▶ Given passage
--------
Rainy Brussels

I was part of a team of enthusiasts photographers in a photo-walk in Brussels, during November’s whimsy weather. Starting from the afternoon until the evening, night included, we roamed the streets of this city, looking for architecture and street photography subjects, enjoying each other’s company, exchanging tips and experiences.

We started from Poelaert Place, next to the monument dedicated to the Belgian infantry. The view over a part of the city is truly panoramic.

And we hoped for overcast skies, but without rain. From there, we started our long walk.

My partners in crime, the photo-walk mates, were my colleagues from the VIEWFINDERS – The Photography Club of Brussels.

It is a pleasant and interesting experience to discover parts of a vast and beautiful city, places that you never been before, or just passed through, in a hurry, without having the peace to stop and enjoy the architecture, discover the inner rhythm of every street. This is what we did there: impose the serenity to enjoy the urban discoveries.
--------
▶ Data provided
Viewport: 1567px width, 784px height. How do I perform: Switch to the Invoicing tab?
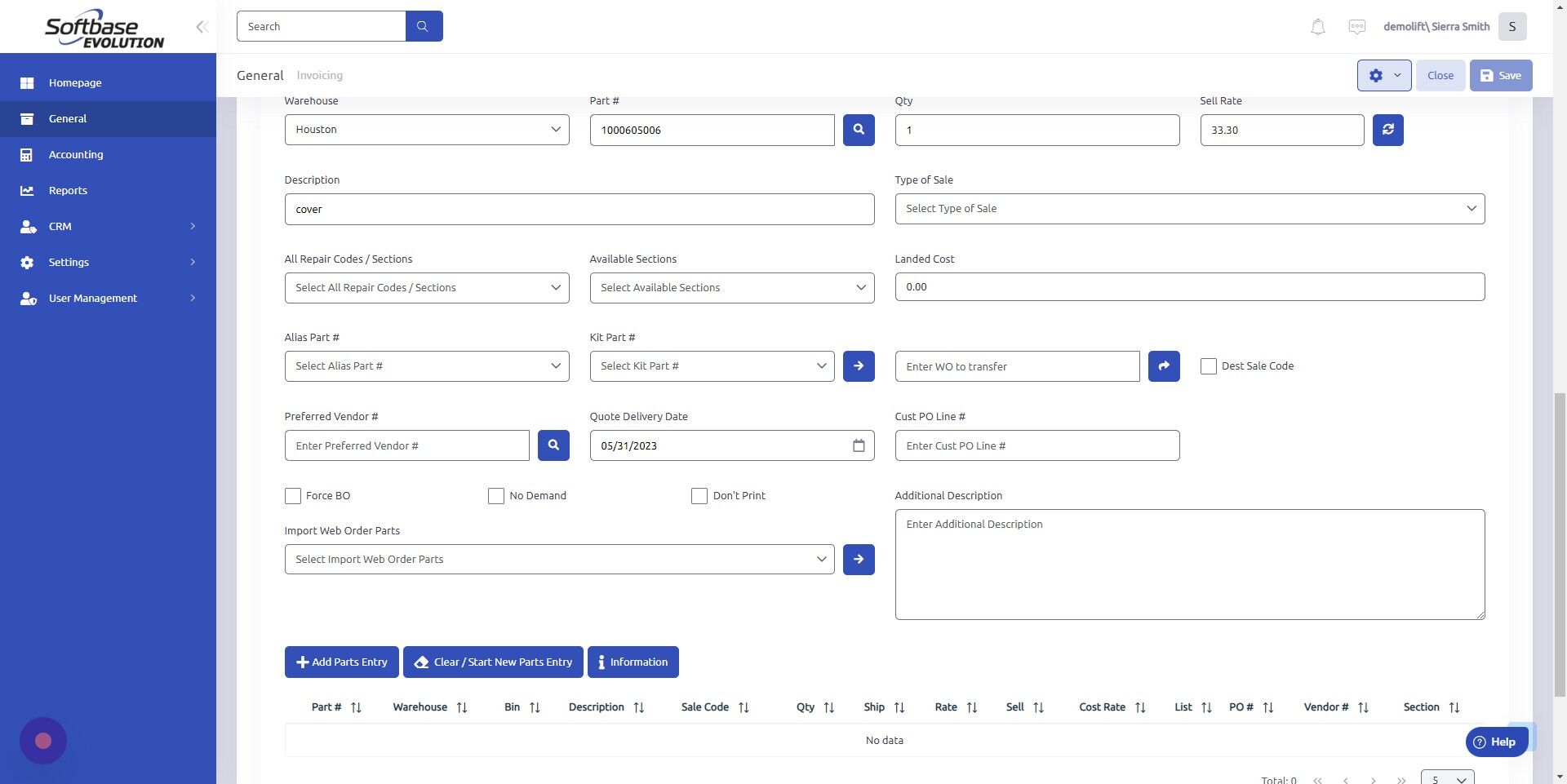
--------
▶ Directions for this task
After the material, copy the passage about the rainy Brussels photo-walk word for word, from "Rainy Brussels" to "is truly panoramic.".

▶ Exercise response
Rainy Brussels

I was part of a team of enthusiasts photographers in a photo-walk in Brussels, during November’s whimsy weather. Starting from the afternoon until the evening, night included, we roamed the streets of this city, looking for architecture and street photography subjects, enjoying each other’s company, exchanging tips and experiences.

We started from Poelaert Place, next to the monument dedicated to the Belgian infantry. The view over a part of the city is truly panoramic.